Special-sense organs emerge from measured DNA stiffness γ

Six special-sense organs emerge as nodes from measured DNA stacking stiffness γ: the eye (PAX6, γ=1.511), photoreceptor (RAX, 1.4541), cochlear frequency map (EYA1, 1.3638), hair cell (SOX2, 1.4573), and taste (TAS1R3, 1.5555); vestibular balance is a diffuse circuit with no single master gene. γ is a measured input, never fitted.

Node identity and developmental order are inherited from the DNA package, where γ = −mean(nearest-neighbour stacking ΔG37) is read from human proximal promoters and never tuned. Sorting the five measured γ values yields an emergence order whose falsifiable prediction — taste specified latest — is confirmed [V]; the fine order among the co-emerging early eye and ear nodes is a separately graded [L] item pending stage-timing data.

The special-sense organs are not free parameters of this whitepaper. Each one is a node whose identity and emergence order are read out from a single measured quantity — the DNA stacking stiffness γ of its master gene. Those γ values are vendored from the 4D DNA Blueprint, computed from real human promoter sequence and never tuned to hit a target.

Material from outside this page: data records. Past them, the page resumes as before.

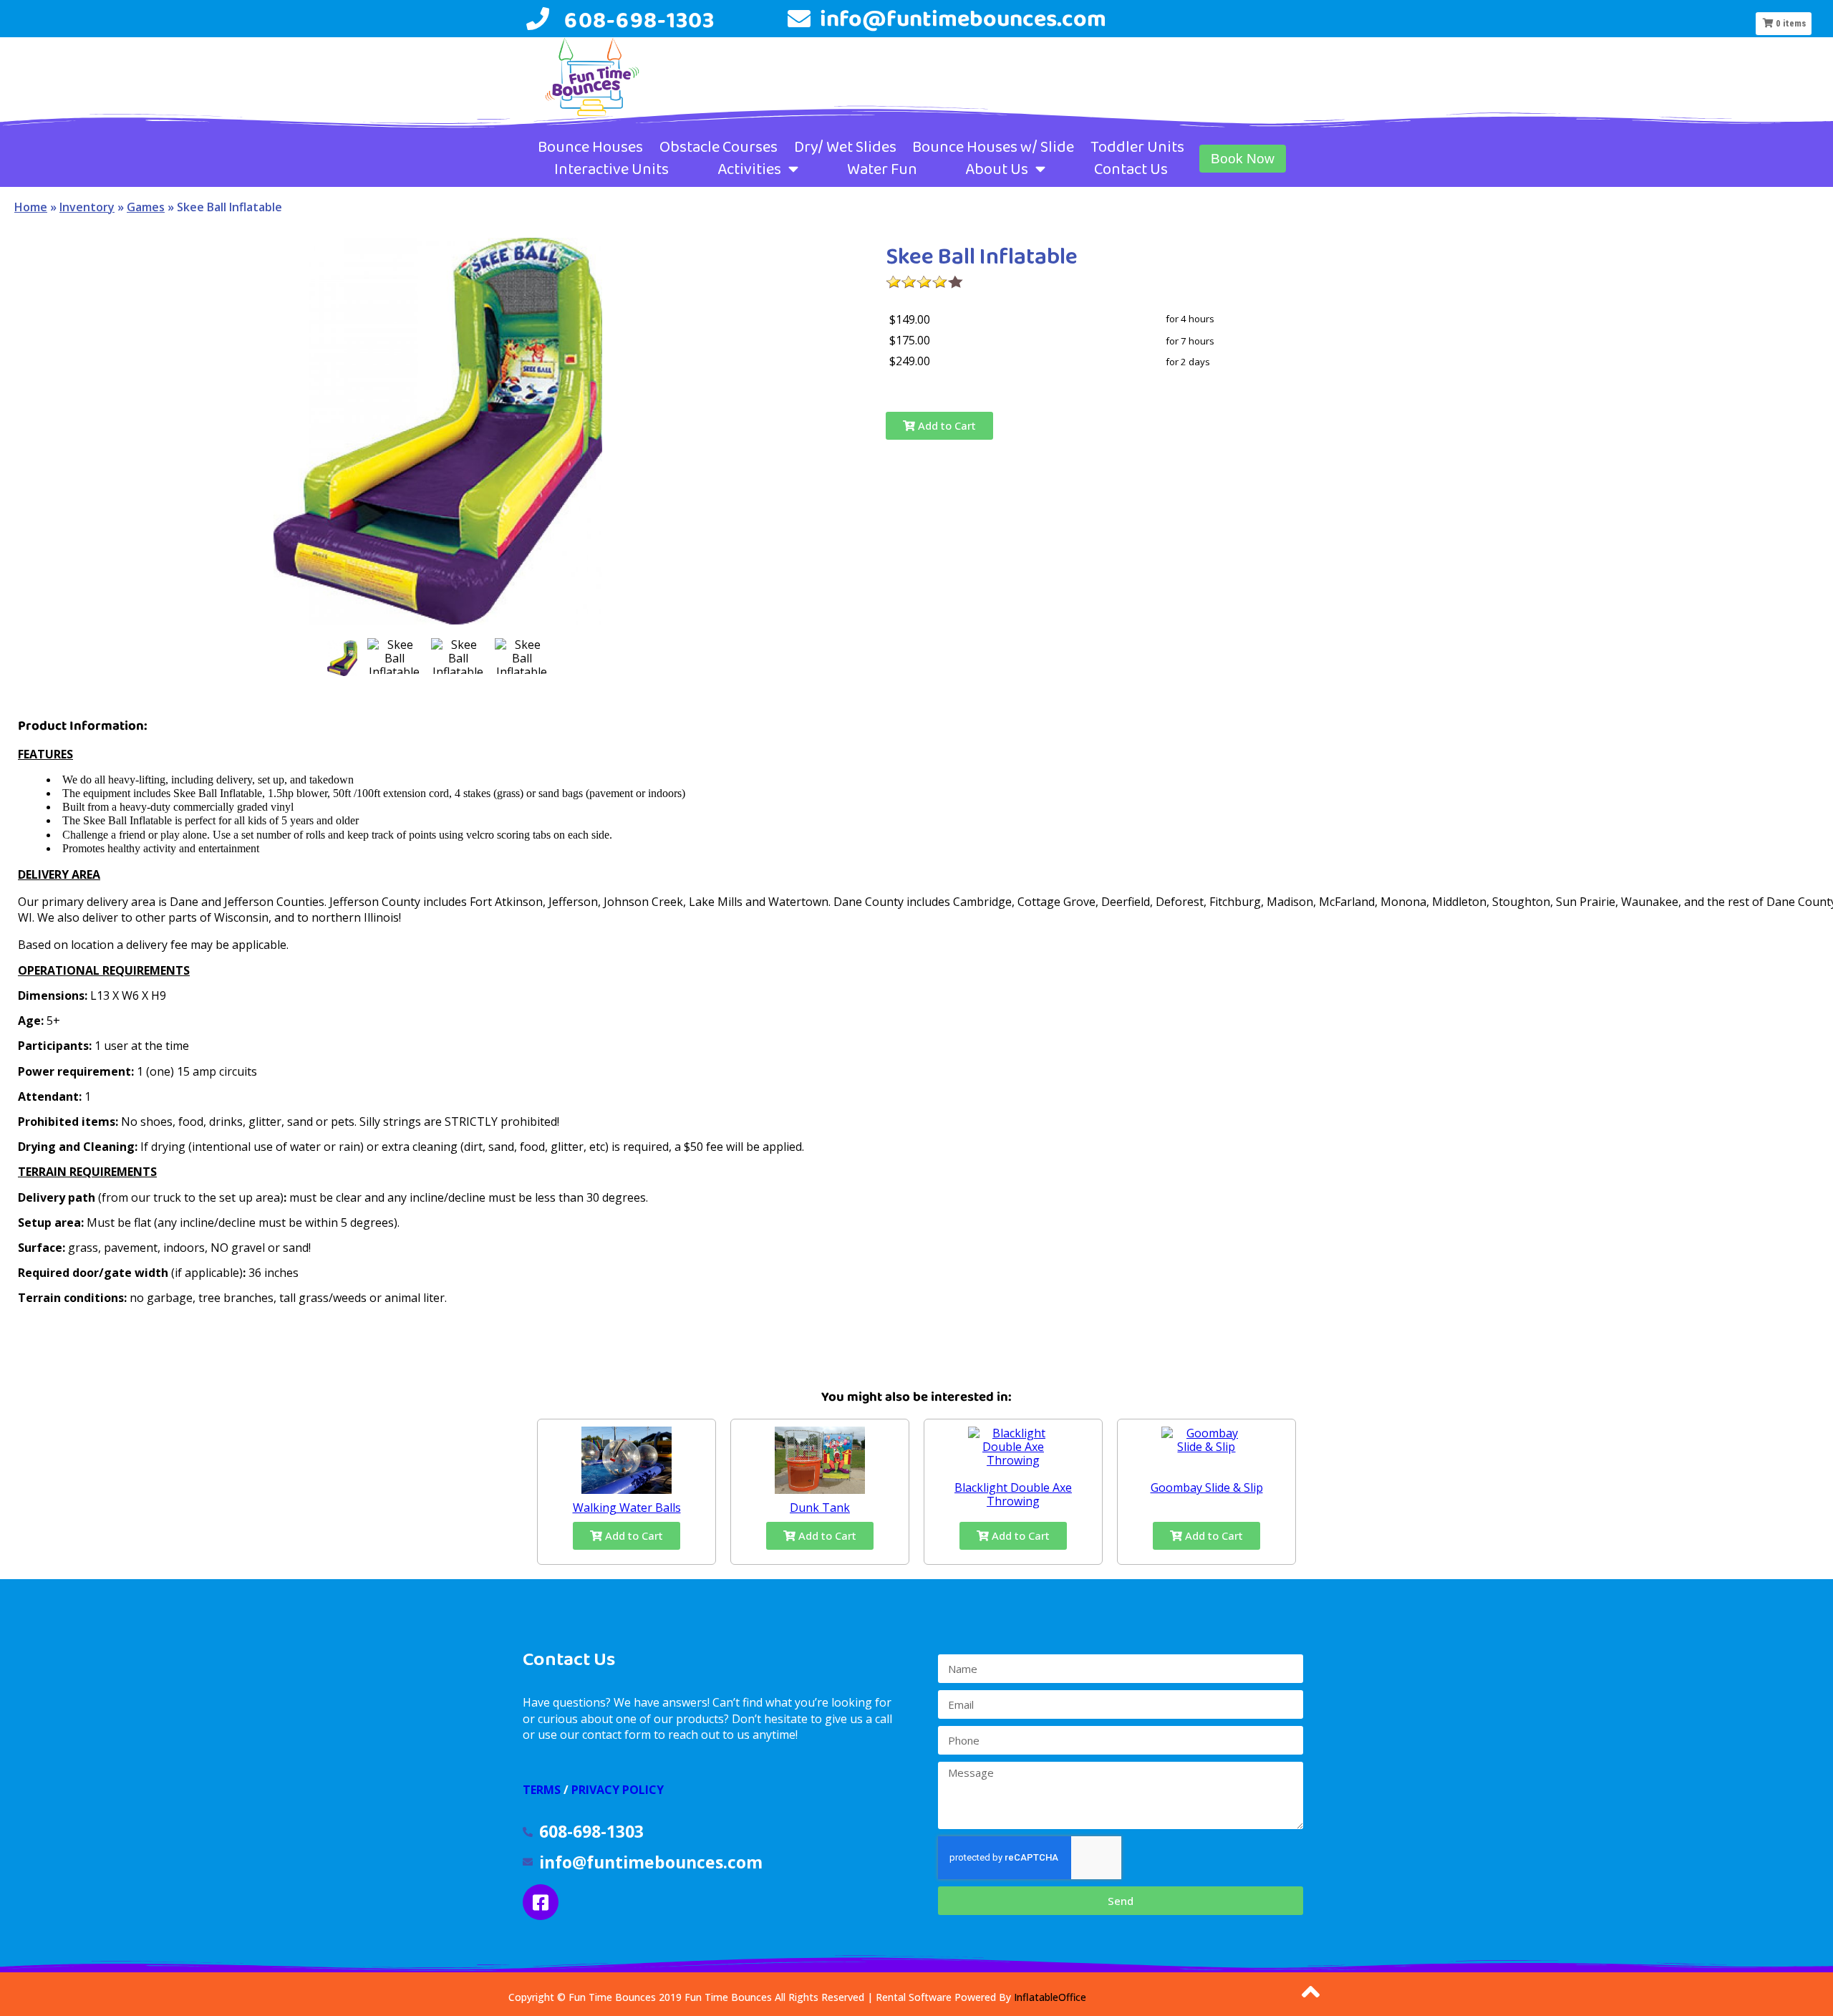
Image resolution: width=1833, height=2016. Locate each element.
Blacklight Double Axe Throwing (1013, 1494)
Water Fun (882, 169)
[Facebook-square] (540, 1902)
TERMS (542, 1790)
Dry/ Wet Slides (845, 147)
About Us (996, 169)
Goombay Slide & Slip (1207, 1487)
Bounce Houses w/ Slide (993, 147)
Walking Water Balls (627, 1507)
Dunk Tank (820, 1507)
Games (146, 207)
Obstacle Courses (718, 147)
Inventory (87, 207)
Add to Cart (945, 425)
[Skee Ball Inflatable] (342, 658)
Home (30, 207)
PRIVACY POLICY (617, 1790)
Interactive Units (611, 169)
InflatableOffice (1050, 1997)
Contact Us (1131, 169)
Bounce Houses (590, 147)
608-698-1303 (639, 20)
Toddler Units (1137, 147)
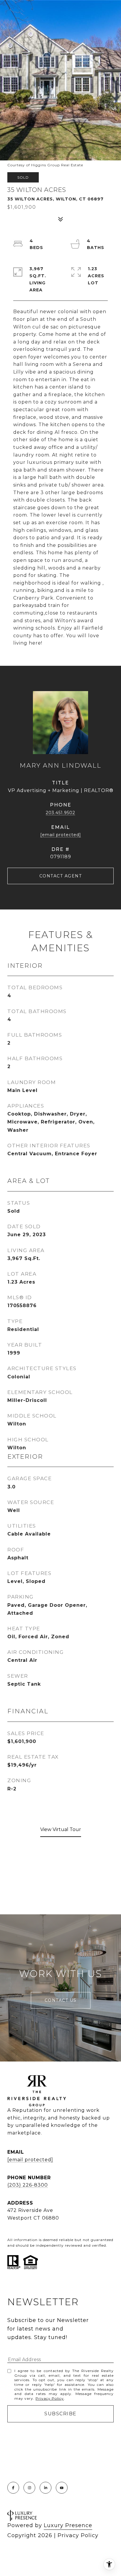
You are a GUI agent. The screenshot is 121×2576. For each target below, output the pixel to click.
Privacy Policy (50, 2398)
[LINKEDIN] (45, 2488)
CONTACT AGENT (60, 876)
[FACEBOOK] (13, 2488)
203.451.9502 (60, 812)
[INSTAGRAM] (29, 2488)
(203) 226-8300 (27, 2185)
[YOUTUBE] (62, 2488)
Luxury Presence (68, 2525)
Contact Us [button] (61, 2000)
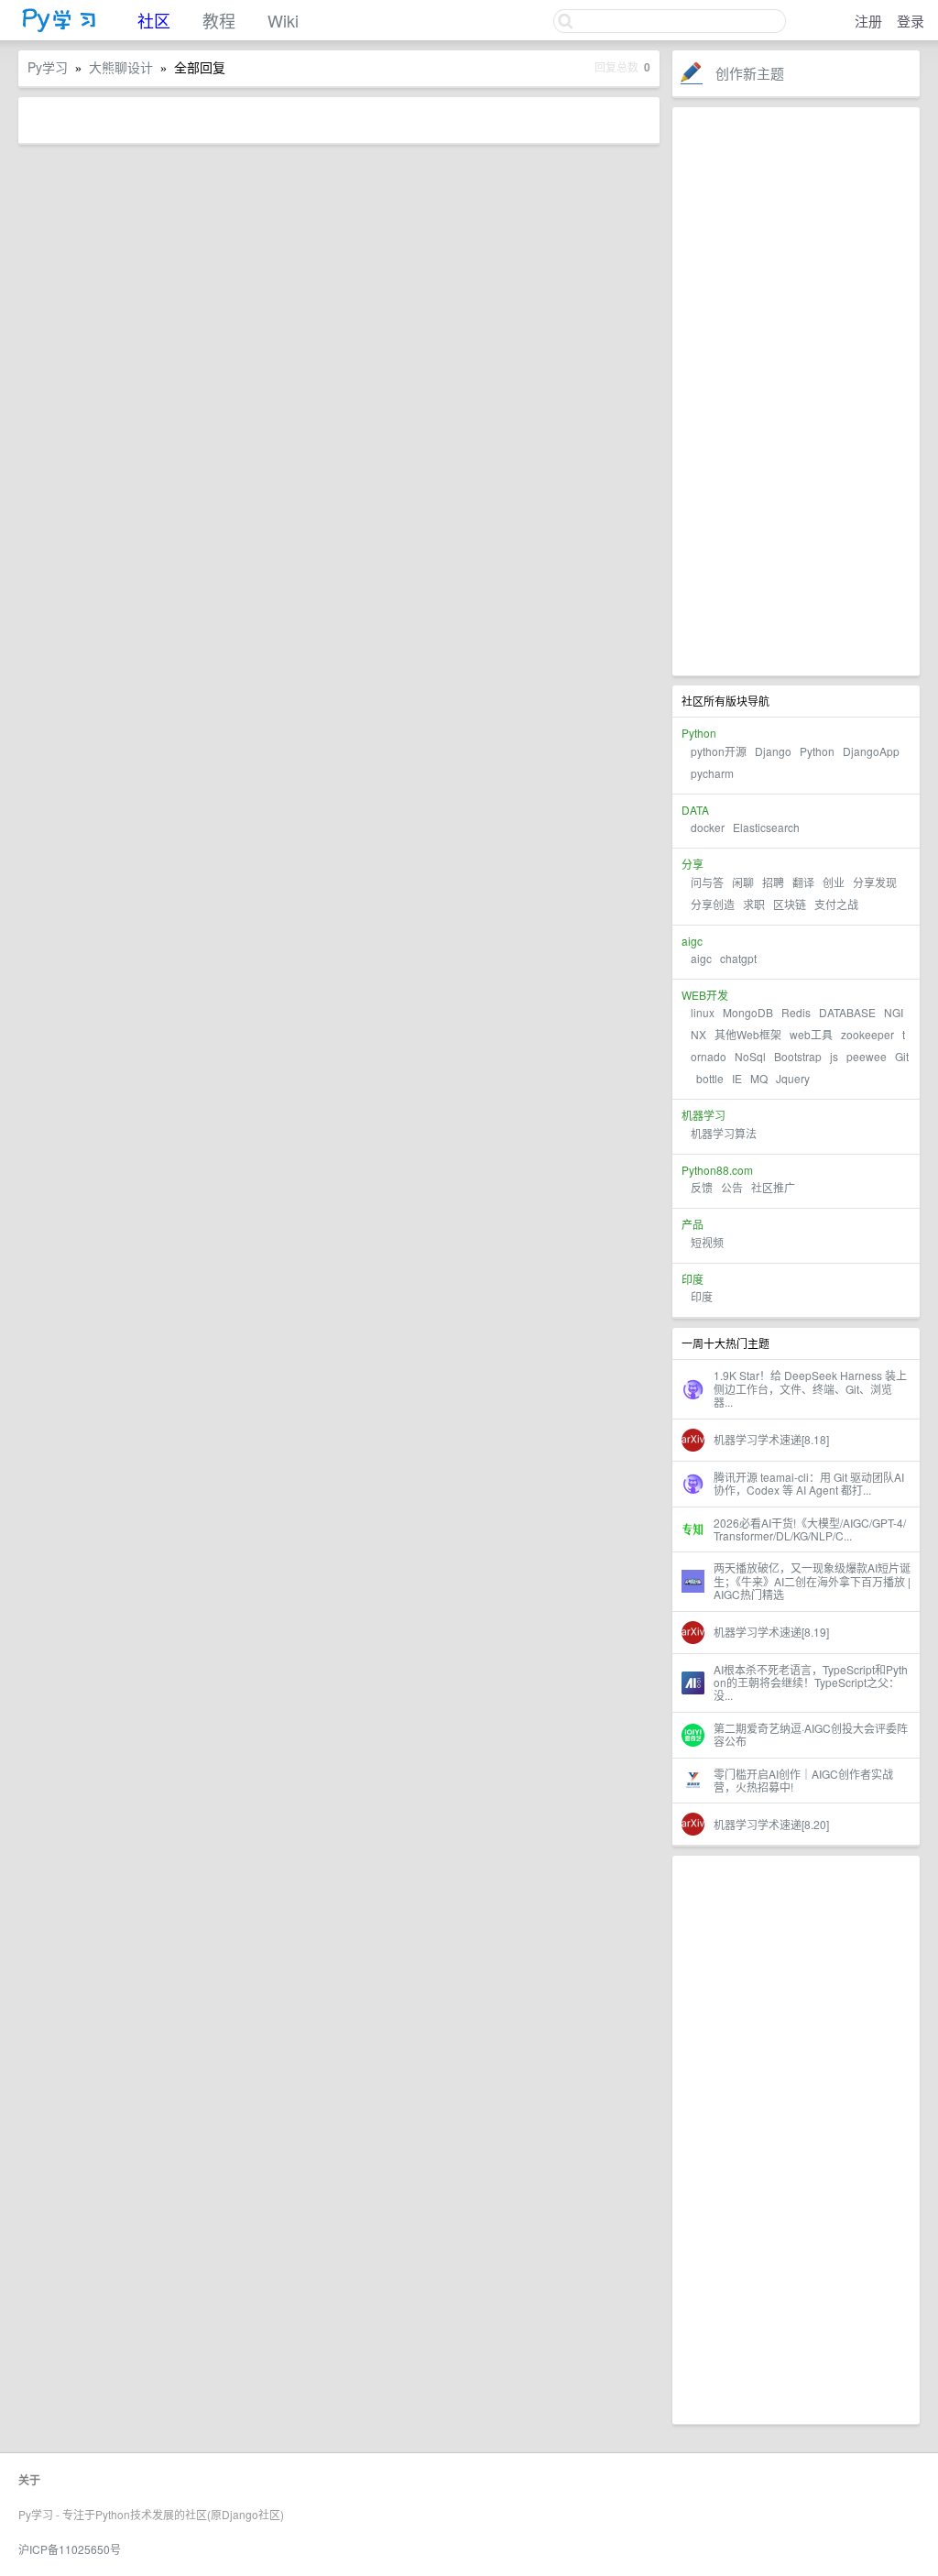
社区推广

What does it mean that an organ “emerges” from DNA?

It means the organ is derived, not assumed. The same physical pipeline that the DNA package uses to set body-plan morphology assigns each special sense a master gene, reads that gene's promoter stiffness γ, and places the organ as a node in the developmental sequence. This package then adds dynamics on top of those inherited nodes; it re-emerges no organ owned elsewhere, and it treats the DNA atlas as the single source of truth for identity and order.

Six organ nodes vendored from the measured γ atlas
node	master	γ	role	grade
`eye_retina_optics`	PAX6	1.511	retinal photoreceptor mosaic + ocular dioptrics (optics classical; switch R19)	[V]
`eye_photoreceptor`	RAX	1.4541	phototransduction switch (R19 cellular)	[V]
`cochlea_frequency_map`	EYA1	1.3638	basilar-membrane tonotopy (mechanics classical; switch R19)	[V]
`inner_ear_haircell`	SOX2	1.4573	hair-cell mechanotransduction (R19 switch)	[V]
`vestibular_balance`	(circuit)	diffuse	semicircular-canal + otolith inertial sensing	circuit
`taste_chemodetection`	TAS1R3	1.5555	taste receptor chemodetection	[V]

The developmental order is the argsort of γ

Ranking the five measured nodes by ascending γ gives the emergence sequence cochlea_frequency_map → eye_photoreceptor → inner_ear_haircell → eye_retina_optics → taste_chemodetection. This ordering is a parameter-free read-out: nothing is adjusted to produce it. Its prediction — that the taste organ is specified latest — is the falsifiable, broad signal, and it is confirmed against cited staging.

Graded scope, not a shortfall. The broad order (taste latest) is solid [V]. The fine ordering among the early eye and ear nodes is held at [L] because PAX6/RAX (eye field) and EYA1/SOX2 (otic placode) genuinely co-occur early in development — separating them requires cited stage-timing data, so it is recorded as a distinct, gradeable item rather than asserted. Stating exactly how far a prediction reaches is the discipline that makes it testable; see the no-tuning method.

Why vestibular balance carries no γ

Inner-ear balance is correctly represented at the level it actually occupies: a circuit-level, derived property distributed across the semicircular canals and otoliths, not a single-gene node. Assigning it one master gene and one γ would be the error; the framework instead treats it as a diffuse sensor and recovers its physics classically in the vestibular chapter.

The seam to downstream biology is sharp. This package owns the organ-physics stage — the instrument and its cellular transducer — and hands the transduced signal off to the Neural Emergence Chain, which owns transduction → spike → brain.